This was FABULOUS! I made some slight variations but didn't change too much: I thought it would make a better stew than a soup, so I only used 1 - 1/2 cups of chicken broth rather than 3 cups. Also, I used bok choy instead of broccoli. I love broccoli but it has such a strong flavor on its own and I thought this recipe could use something more subtle.
My husband daughter and I absolutely loved this recipe! I was looking for something to use 2 extra pork chops we had (we are sort of dieting and trying to cut back on how much meat we eat) and this recipe was perfect exactly what I was looking for! Thanks so much for sharing it:)

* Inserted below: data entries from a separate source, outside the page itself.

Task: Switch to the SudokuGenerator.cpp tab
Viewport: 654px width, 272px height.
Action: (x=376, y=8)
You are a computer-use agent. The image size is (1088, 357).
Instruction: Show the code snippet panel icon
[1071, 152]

Fantastic! I usually make "Ultimate Spicy Spud Soup" from this site when I'm feeling overwintered. but I was sick of it and I had broccoli and decided to try this. It is really great. The taste is soup (very celery tasting which I like.) But the texture is stew so I added more water. Changes: More spices cause I like that. Also threw in some green beans and pretty much any leftover veggie I had. Also I used all chicken stock and only used water to bring it to a consistency I liked. Good as is though. It's going into rotation.

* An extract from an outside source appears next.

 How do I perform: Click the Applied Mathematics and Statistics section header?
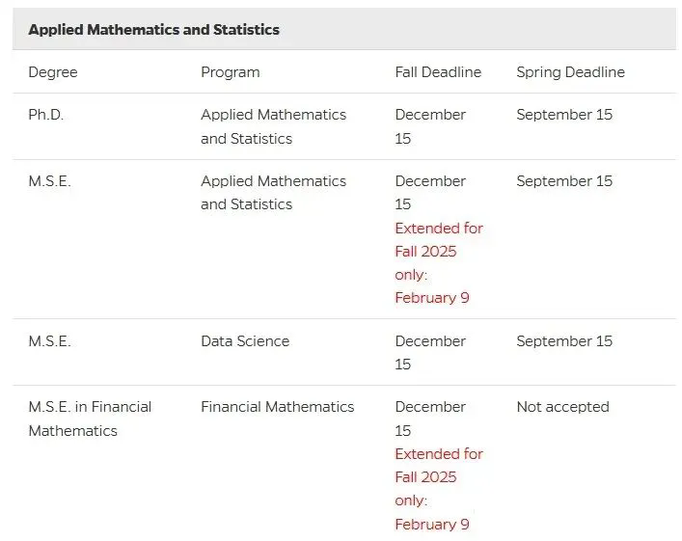pos(154,30)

So GOOD! I wish I had made a double batch. I did use 4 pork chops instead of 2 (they were kind of thin cut) I also doubled the broccoli and halved the potato.
EDIT: I have made this soup many times now so I wanted to add to my review. I now use the full amount of potato but have increased the chicken stock and water by 1 cup each. I start with the called-for amount of each spice then add according to taste after the first boil. Celery salt makes a good addition. I still double the broccoli but I hold half of it out and right before I serve the soup I flash-steam it for about 2-3 minutes in the microwave then add it to the soup. That bright green of the broccoli makes the soup look extra appetizing.

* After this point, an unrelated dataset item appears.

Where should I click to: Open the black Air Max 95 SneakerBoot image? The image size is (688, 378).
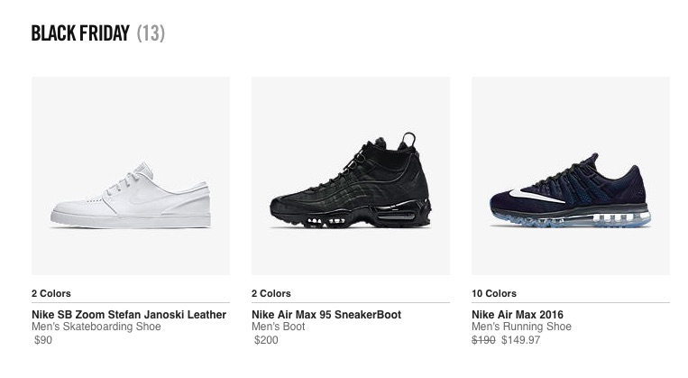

I used the crock pot. So I put the spices (all but used 1 tsp of onion powder instead of onions) and boneless, defatted pork chops in the crock with 5 cups of chicken broth until the meat was fork tender. (3 hrs on high) Then I pulled the pork out and shredded it a bit with a forks. I reserved the broth and added the flour, as the recipe called. Chopped all veggies as called for, then added the rewhisked broth and flour when it got bubbly. All in all it took about 5 hours in the crock pot. Everyone was salivating the entire time it was cooking. Excellent recipe!
Love the soup. It's a little salty though. I'll probably either cut back the salt or make sure to get low sodium chicken broth. I browned two Costco center cut pork chops cut into pieces in some olive oil and a clove of chopped garlic. Then I added the rest of the ingredients as suggested. After around 45 minutes I put the veggies in. I didn't use the flour either. I usually like a thicker texture but it was great without it this time. Oh I didn't use broccoli didn't have any.